# [What you need to do]
Every record below is to be retyped exactly, with any pictures left out.

Collected data entries
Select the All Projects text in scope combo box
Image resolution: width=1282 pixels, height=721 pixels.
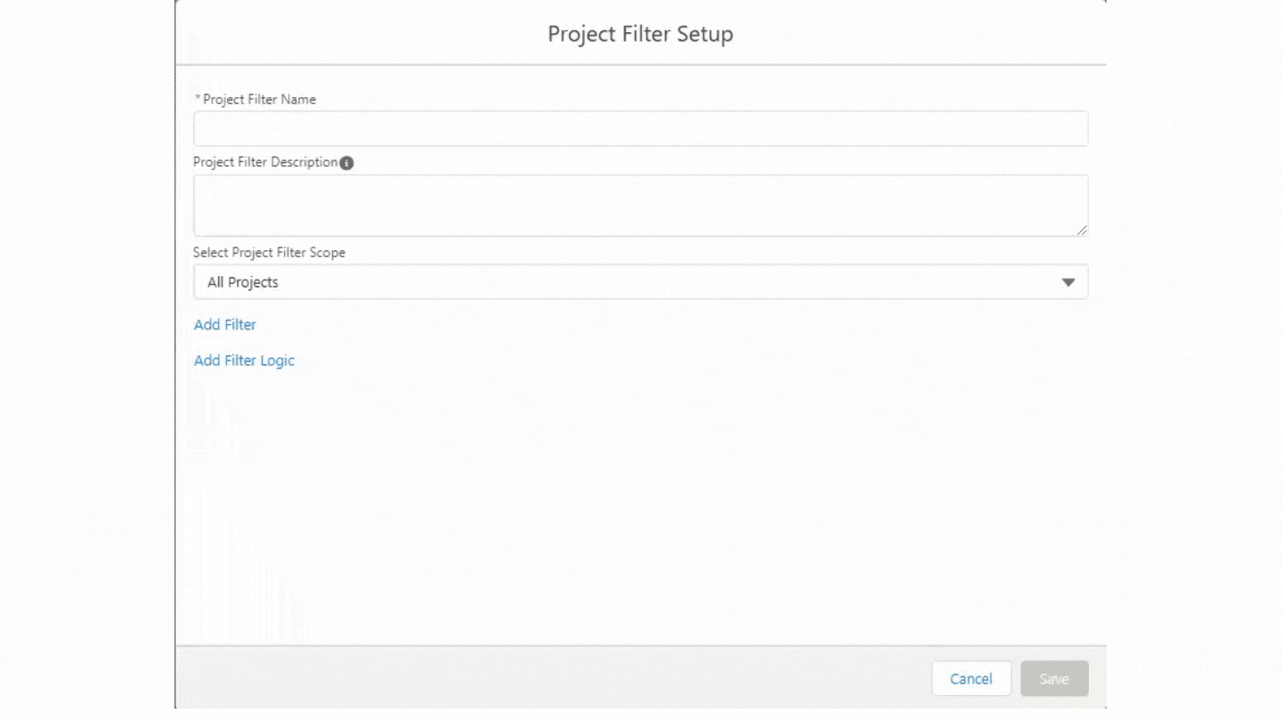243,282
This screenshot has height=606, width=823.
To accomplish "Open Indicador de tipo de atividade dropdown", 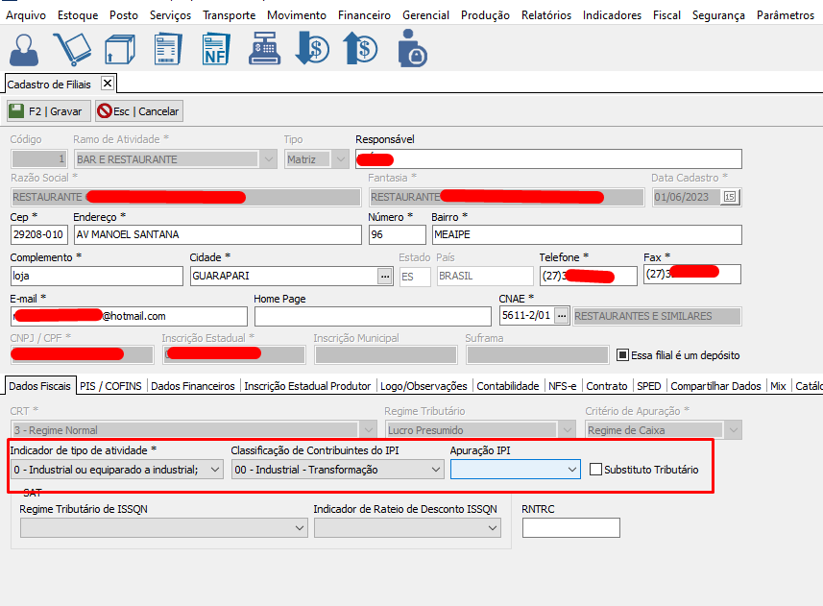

# [Exercise solution]
Select the All Projects text in scope combo box
Image resolution: width=1282 pixels, height=721 pixels.
243,282
This screenshot has height=606, width=823.
To accomplish "Open Indicador de tipo de atividade dropdown", 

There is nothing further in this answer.